───── DADOS FORNECIDOS ─────

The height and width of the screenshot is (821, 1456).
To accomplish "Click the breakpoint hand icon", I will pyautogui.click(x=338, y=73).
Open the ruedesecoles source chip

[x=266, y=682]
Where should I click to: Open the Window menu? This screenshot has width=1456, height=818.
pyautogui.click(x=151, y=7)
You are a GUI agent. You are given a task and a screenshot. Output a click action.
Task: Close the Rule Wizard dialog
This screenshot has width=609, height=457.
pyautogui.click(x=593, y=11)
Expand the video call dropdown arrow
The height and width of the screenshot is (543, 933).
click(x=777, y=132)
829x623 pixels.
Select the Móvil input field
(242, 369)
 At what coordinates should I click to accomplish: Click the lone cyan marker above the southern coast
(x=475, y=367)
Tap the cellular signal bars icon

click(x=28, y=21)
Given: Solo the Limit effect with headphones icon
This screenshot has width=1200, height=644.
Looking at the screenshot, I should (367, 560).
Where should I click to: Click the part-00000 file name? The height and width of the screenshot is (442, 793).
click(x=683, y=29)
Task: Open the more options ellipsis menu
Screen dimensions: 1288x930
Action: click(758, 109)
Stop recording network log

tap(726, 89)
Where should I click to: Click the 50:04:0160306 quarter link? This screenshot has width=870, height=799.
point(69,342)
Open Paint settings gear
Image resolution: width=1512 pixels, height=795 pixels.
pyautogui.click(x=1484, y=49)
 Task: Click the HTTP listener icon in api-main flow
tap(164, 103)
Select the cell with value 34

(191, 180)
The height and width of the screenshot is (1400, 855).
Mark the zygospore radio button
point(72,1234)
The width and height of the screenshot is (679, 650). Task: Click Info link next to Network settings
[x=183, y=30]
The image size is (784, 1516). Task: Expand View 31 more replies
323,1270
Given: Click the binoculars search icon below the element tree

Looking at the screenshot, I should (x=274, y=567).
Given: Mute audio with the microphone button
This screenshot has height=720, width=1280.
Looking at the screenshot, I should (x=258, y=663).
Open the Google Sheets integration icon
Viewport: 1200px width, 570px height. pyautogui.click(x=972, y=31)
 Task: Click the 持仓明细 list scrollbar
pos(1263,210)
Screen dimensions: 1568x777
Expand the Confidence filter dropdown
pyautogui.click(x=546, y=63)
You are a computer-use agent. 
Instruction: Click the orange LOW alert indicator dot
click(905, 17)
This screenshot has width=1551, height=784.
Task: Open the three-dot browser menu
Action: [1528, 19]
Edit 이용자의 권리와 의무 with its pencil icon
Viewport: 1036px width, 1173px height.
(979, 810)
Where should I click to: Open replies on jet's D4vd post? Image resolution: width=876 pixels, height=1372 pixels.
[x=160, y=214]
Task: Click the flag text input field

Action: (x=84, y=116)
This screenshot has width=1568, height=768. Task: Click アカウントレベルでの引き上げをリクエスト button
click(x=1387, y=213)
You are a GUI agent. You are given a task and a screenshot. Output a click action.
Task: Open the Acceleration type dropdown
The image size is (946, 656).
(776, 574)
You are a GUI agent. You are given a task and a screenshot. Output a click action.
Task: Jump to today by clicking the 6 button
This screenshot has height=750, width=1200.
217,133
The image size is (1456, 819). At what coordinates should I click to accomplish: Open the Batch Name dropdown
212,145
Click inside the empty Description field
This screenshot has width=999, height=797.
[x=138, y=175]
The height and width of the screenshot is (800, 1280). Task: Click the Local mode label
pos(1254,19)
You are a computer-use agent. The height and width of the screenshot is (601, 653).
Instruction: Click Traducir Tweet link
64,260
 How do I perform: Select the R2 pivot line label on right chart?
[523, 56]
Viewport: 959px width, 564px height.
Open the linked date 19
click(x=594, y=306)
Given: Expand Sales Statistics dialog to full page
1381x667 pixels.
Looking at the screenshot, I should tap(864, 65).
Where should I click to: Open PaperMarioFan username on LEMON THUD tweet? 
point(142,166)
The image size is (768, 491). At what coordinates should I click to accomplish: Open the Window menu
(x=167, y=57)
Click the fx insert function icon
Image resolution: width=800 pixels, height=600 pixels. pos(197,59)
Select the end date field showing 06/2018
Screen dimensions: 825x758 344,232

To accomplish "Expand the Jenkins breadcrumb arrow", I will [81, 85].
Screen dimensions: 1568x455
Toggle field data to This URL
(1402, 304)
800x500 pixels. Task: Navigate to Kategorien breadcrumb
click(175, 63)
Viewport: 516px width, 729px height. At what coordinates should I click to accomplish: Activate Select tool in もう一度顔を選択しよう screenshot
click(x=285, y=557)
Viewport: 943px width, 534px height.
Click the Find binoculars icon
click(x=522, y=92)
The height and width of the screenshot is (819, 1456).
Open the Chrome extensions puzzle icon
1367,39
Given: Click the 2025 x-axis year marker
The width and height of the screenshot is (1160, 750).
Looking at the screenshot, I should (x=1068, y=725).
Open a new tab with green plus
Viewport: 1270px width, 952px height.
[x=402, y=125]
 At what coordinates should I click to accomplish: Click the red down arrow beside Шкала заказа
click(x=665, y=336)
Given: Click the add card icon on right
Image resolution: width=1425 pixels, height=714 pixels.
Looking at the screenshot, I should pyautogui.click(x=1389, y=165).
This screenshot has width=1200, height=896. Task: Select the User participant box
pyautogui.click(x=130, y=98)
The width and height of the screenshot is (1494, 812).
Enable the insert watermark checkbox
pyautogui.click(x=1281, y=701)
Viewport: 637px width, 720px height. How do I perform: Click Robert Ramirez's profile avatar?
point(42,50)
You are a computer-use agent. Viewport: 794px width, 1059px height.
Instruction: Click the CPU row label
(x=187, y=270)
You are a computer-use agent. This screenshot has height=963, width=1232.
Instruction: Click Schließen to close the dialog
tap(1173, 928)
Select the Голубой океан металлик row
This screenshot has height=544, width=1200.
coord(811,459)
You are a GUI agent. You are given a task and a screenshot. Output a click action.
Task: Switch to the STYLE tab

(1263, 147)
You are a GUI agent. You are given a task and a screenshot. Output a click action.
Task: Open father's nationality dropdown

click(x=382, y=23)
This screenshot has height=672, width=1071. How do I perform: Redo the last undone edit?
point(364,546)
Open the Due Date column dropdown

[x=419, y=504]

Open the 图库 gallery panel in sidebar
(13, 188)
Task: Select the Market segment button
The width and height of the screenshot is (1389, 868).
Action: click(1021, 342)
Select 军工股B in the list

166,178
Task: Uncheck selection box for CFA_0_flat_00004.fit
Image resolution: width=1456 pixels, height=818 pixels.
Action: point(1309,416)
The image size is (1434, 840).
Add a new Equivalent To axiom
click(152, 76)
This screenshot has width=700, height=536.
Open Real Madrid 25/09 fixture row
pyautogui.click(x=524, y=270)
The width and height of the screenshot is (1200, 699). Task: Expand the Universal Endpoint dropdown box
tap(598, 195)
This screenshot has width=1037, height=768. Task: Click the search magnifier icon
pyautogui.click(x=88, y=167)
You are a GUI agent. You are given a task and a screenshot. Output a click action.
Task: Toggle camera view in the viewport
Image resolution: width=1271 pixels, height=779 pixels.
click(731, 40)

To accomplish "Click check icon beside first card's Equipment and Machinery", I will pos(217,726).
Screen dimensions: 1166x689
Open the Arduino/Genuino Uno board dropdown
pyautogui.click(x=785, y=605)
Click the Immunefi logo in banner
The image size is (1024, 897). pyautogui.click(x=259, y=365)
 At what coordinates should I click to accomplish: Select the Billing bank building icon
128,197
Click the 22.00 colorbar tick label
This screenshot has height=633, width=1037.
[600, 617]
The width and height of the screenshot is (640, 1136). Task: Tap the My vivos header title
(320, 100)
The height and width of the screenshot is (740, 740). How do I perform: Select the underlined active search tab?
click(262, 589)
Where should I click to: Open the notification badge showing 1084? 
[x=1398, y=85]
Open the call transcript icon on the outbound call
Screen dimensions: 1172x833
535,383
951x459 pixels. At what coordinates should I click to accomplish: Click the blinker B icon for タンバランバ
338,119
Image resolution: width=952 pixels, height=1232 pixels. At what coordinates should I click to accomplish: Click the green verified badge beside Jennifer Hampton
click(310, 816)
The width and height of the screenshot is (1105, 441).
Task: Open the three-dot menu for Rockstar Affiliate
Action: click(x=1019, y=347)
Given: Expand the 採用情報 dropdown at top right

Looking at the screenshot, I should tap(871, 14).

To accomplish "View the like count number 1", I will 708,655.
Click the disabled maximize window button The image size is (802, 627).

─────

» FAÇA ISTO: Apresente em uma tabela Markdown as linhas que vão da que contém "Given: Click the 2025 x-axis year marker" até a que contém "click(x=665, y=336)", incluindo as duas. Use a coluna Número para a numeração sequencial e a coluna Conteúdo para o texto de cada linha, omitindo as linhas em branco.

» RESULTADO:
| Número | Conteúdo |
|---|---|
| 1 | Given: Click the 2025 x-axis year marker |
| 2 | The width and height of the screenshot is (1160, 750). |
| 3 | Looking at the screenshot, I should (x=1068, y=725). |
| 4 | Open a new tab with green plus |
| 5 | Viewport: 1270px width, 952px height. |
| 6 | [x=402, y=125] |
| 7 |  At what coordinates should I click to accomplish: Click the red down arrow beside Шкала заказа |
| 8 | click(x=665, y=336) |